Il n’y a pas d’âge pour entreprendre un entraînement cycliste ou la musculation. Des gains pour la santé restent toujours possibles. Une personne qui commence à pédaler régulièrement dans la cinquantaine en retirera, après environ sept ans, presque autant de bienfaits que celle qui a pédalé toute sa vie. Même après 90 ans, les effets bénéfiques du pédalage et de la musculation sont importants. Inversement, un sportif qui abandonne l’entraînement retombe rapidement au niveau des sédentaires.
Pour tirer le meilleur parti de la musculation, jeunes et moins jeunes doivent utiliser des charges suffisamment élevées pour qu’il soit pratiquement impossible de faire plus de huit à douze répétitions par série. L’idéal est de faire deux ou trois séances intensives de musculation par semaine pendant au moins deux mois chaque année, puis de maintenir les qualités musculaires ainsi acquises avec aussi peu qu’une séance tous les dix jours environ.
Mais attention ! Les cyclistes chevronnés qui se lancent dans un programme de musculation doivent y aller mollo au début et observer une progression particulièrement lente. Leur condition physique supérieure à la moyenne sur le plan cardiovasculaire leur permet généralement de faire un volume d’exercice plus élevé que ce que leurs systèmes articulaire et musculaire peuvent tolérer, d’où le risque accru de blessure. L’idéal est de se donner plusieurs semaines avant d’y aller intensivement.

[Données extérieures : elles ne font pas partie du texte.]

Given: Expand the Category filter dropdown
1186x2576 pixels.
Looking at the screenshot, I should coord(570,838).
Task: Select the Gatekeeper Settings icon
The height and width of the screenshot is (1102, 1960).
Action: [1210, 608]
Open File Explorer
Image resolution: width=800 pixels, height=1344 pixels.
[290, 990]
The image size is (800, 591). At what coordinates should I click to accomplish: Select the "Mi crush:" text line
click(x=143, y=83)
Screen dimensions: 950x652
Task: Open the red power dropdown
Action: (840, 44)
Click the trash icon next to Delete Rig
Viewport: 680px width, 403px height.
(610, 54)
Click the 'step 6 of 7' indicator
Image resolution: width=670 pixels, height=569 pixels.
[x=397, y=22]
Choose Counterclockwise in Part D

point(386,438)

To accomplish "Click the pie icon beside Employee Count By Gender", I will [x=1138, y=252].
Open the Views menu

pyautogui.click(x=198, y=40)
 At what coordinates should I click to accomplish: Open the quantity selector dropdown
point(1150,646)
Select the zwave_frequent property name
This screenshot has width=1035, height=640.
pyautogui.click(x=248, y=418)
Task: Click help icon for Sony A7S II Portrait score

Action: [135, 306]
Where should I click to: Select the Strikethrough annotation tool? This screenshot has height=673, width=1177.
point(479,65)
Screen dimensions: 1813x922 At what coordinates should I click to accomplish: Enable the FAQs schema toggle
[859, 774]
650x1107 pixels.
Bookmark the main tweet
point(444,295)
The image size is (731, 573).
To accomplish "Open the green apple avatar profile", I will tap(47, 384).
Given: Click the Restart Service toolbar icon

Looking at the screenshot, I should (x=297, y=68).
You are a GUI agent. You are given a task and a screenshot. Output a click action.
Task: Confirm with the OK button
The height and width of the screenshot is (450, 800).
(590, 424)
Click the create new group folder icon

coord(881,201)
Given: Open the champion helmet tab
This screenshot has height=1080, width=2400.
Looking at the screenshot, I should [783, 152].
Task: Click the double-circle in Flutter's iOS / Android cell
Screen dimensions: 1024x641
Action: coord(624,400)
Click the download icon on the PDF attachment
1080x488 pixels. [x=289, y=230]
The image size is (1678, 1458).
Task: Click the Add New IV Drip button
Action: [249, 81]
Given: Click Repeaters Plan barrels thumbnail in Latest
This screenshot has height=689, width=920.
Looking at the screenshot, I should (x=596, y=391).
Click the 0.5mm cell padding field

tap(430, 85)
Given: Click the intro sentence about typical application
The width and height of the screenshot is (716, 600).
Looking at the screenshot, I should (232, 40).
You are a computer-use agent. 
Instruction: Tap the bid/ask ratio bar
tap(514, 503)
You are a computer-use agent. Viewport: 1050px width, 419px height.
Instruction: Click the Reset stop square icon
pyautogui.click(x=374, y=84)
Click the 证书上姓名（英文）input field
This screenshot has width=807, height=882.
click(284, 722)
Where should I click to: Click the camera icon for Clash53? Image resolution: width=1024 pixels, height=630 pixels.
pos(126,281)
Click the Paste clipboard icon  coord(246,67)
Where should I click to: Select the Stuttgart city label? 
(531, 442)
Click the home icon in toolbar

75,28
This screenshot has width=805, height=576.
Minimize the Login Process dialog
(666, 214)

Bref, la programmation de l’entraînement des cyclistes qui ont passé le cap des 30 ou 40 ans diffère peu de celle des jeunes. Il suffit de miser davantage sur la récupération et la musculation, afin notamment de préserver la masse maigre ainsi que la force et l’endurance musculaires. Avant de cracher sa dernière dent, pour paraphraser l’Eddy Merckx des chansonniers, Jacques Brel, on termine en performant ! Autrement dit, aux corps bien entraînés, la vigueur reste chevillée (dixit le doc Tibo).
Andropause
En vieillissant, les hommes sécrètent moins de testostérone, une hormone sexuelle qui joue un rôle important dans la synthèse de protéines musculaires. C’est l’andropause. Le pourcentage d’hommes qui ont un taux de testostérone anormalement faible est, respectivement, d’environ 20, 40, 70 et 90 % chez les sujets de 50, 60, 70 et 80 ans. Les signes sont de trois ordres : psychologique, physique et sexuel (pas réjouissant !). Ils sont associés à une diminution de la résistance des os, d’où un risque accru de fracture en cas de chute et, pire, à une augmentation du risque de problèmes cardiaques. Heureusement, ces signes sont généralement moins marqués chez les cyclistes en bonne condition physique. Dans le doute, en présence de certains symptômes, informez-en un médecin, qui pourra prescrire de la testostérone de remplacement (interdite par les règlements antidopage, cependant), mais pas nécessairement (il faut être conscient des effets secondaires).
S’échauffer
Durant les cinq premières minutes d’une séance d’entraînement à vélo, plutôt que de mouliner, pédalez à basse cadence (à moins de 80 rpm) et à intensité modérée. Vous pourrez ainsi vous concentrer sur votre coup de pédale et vous assurer de bien passer le point mort (lorsque les manivelles sont à 12 h 30 min). Attendez la seconde moitié de l’échauffement avant de tourner les jambes à cadence plus élevée et d’intensifier l’effort.